WORK INSTRUCTIONS ->
**a)** Based on the page text below, decide whether each statement agrees with it: (i) the narrator played violin in a pit orchestra for a community production of the musical; (ii) the narrator found the young woman's account of the mother's prudery hard to believe; (iii) the mother talked about sex without any sign of embarrassment. Answer yes or no for each and quote the exact words of the text that decide it.
**b)** Retype the page text between "Mostly they were" and "heard the words.", inclusive.

:: PAGE TEXT

When the young woman confided my mother’s sexual prudery, I had no trouble believing her. Sex had always made my mother uncomfortable, or at least talking about it.
I can remember her halting attempts to introduce me to the mysteries of the flesh.
Mostly they were just embarrassing to both of us. Always an intuitive child, I would sense her discomfort and steer onto safer waters.
Those were simpler times. Sex had not yet become the lingua franca of advertising or series television. Today a 15-year-old would never be shocked by this line from Oklahoma: “It’s a scandal. It’s an outrage, how a girl gets a husband these days. If you make one mistake when the moon is bright, then they tie you to a contract so you make it every night.”
I was mortified. Every night? Oh, surely not. Timed for procreation, yes, but purely for pleasure?
The line hit me like a sledge hammer. I was playing in the pit orchestra for a community production of the musical. When the actors began practicing with us, I nearly dropped my violin the first time I heard the words.
As soon as I got home, I wailed, “Mother?!?”
She tried the usual pablum about love between two people, how caring for each other made sex pleasurable, but her embarrassment told another story.

::::
:: THE DATA

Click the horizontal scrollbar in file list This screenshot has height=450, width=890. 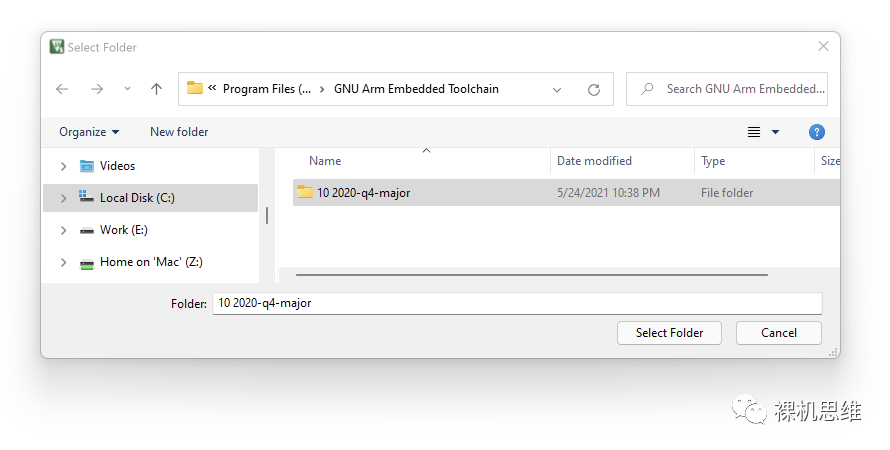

::::

ANSWERS TO THE TASKS ->
**a)**
(i) Yes: "I was playing in the pit orchestra for a community production of the musical."
(ii) No: "I had no trouble believing her."
(iii) No: "her embarrassment told another story."

**b)**
Mostly they were just embarrassing to both of us. Always an intuitive child, I would sense her discomfort and steer onto safer waters.
Those were simpler times. Sex had not yet become the lingua franca of advertising or series television. Today a 15-year-old would never be shocked by this line from Oklahoma: “It’s a scandal. It’s an outrage, how a girl gets a husband these days. If you make one mistake when the moon is bright, then they tie you to a contract so you make it every night.”
I was mortified. Every night? Oh, surely not. Timed for procreation, yes, but purely for pleasure?
The line hit me like a sledge hammer. I was playing in the pit orchestra for a community production of the musical. When the actors began practicing with us, I nearly dropped my violin the first time I heard the words.